**** Extracted records
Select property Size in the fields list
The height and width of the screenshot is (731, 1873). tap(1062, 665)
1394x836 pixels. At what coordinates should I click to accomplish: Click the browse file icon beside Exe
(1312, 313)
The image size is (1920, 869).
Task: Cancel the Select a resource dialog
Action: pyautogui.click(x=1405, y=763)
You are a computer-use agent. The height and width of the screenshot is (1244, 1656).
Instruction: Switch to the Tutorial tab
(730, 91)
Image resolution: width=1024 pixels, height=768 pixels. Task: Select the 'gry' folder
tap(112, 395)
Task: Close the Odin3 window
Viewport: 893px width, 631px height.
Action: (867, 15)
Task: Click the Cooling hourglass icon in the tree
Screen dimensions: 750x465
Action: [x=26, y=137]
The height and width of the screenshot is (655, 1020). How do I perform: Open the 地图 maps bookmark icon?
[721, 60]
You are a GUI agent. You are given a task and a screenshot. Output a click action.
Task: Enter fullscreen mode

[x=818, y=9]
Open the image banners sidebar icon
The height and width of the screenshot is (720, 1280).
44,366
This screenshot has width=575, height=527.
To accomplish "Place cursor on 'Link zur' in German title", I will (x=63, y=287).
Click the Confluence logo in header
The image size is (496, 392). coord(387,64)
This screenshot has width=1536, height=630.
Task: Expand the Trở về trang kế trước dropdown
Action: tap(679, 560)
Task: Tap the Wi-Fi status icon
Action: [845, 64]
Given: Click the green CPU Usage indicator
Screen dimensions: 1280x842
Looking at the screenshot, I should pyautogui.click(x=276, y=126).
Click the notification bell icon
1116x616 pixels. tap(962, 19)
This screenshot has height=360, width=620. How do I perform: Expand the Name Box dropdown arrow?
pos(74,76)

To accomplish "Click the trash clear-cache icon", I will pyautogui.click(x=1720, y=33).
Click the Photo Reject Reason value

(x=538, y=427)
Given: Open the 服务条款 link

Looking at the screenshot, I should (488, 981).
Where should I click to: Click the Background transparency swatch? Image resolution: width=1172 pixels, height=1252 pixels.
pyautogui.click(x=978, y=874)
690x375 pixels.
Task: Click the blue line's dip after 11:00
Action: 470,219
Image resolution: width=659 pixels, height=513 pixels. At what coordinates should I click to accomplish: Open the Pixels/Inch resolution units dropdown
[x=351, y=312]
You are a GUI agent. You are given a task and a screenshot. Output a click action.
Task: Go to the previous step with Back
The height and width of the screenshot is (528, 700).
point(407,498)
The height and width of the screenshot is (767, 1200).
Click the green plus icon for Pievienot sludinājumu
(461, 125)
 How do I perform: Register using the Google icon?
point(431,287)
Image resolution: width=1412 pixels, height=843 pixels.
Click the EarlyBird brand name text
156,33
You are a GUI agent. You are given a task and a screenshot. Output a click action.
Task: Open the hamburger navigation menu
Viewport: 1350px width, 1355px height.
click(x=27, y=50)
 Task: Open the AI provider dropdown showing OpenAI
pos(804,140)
********
Problem details:
Take the stretch of lines above from the one containing "Screen dimensions: 1280x842" through the one containing "Image resolution: width=1412" and repeat it exactly, adding no other line.

Answer to the problem:
Screen dimensions: 1280x842
Looking at the screenshot, I should pyautogui.click(x=276, y=126).
Click the notification bell icon
1116x616 pixels. tap(962, 19)
This screenshot has height=360, width=620. How do I perform: Expand the Name Box dropdown arrow?
pos(74,76)

To accomplish "Click the trash clear-cache icon", I will pyautogui.click(x=1720, y=33).
Click the Photo Reject Reason value

(x=538, y=427)
Given: Open the 服务条款 link

Looking at the screenshot, I should (488, 981).
Where should I click to: Click the Background transparency swatch? Image resolution: width=1172 pixels, height=1252 pixels.
pyautogui.click(x=978, y=874)
690x375 pixels.
Task: Click the blue line's dip after 11:00
Action: 470,219
Image resolution: width=659 pixels, height=513 pixels. At what coordinates should I click to accomplish: Open the Pixels/Inch resolution units dropdown
[x=351, y=312]
You are a GUI agent. You are given a task and a screenshot. Output a click action.
Task: Go to the previous step with Back
The height and width of the screenshot is (528, 700).
point(407,498)
The height and width of the screenshot is (767, 1200).
Click the green plus icon for Pievienot sludinājumu
(461, 125)
 How do I perform: Register using the Google icon?
point(431,287)
Image resolution: width=1412 pixels, height=843 pixels.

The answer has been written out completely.